Inoculum preparation
A single colony of each organism from 24 hours old culture plate was picked and inoculated separately into sterile nutrient broth. The cultures were then incubated at 37°C for 3 hours, after which the turbidity of the bacterial suspension was adjusted to a density of 1.5 × 108 CFU ml−1, equivalent to the 0.5 McFarland standard [21].

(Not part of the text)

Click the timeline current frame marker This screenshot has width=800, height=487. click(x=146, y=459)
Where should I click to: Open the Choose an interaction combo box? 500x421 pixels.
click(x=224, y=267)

Antibiotic susceptibility test
The antibacterial susceptibility of wound isolates was assessed using the Kirby–Bauer disc diffusion method [21]. A lawn culture of the isolates was prepared on sterile Muller–Hinton agar (MHA) plates. Antibiotics discs for Gram-Positive bacteria included Amikacin (AK 10 µg), Amoxicillin (AMX 10 µg), Bacitracin (B 10 units), Cephalothin (CEP 30 µg), Erythromycin (E 15 µg), Novobiocin (NV 30 µg), Oxytetracycline (O 30 µg), and Vancomycin (VA 30 µg). For Gram-negative bacteria, the antibiotics tested were Amikacin (AK 10 µg), Carbericillin (CB 100 µg), Ciprofloxacin (CIP 10 µg), Co-Trimazine (CM 25 µg), Kanamycin (K 30 µg), Nitrofurantoin (NIT 300 µg), Streptomycin (S 10 µg), and Tetracycline (TE 30 µg). Antibiotics used in the study were purchased from HiMedia, Maharashtra, India. After incubating the plates at 37°C for 24 hours, zone diameters were measured in mm and the results were interpreted as sensitive, intermediate, or resistant according to the Clinical Laboratory Standard Institute guidelines [22]. Organisms exhibiting resistance to three or more antibiotics were classified as multidrug-resistant (MDR) [23]. Extensively drug-resistant (XDR) organisms were defined as those resistant to all antimicrobial agents except for two or fewer antimicrobial categories, and pan drug-resistant organisms were the organisms that were resistant to all antimicrobial agents [24, 25].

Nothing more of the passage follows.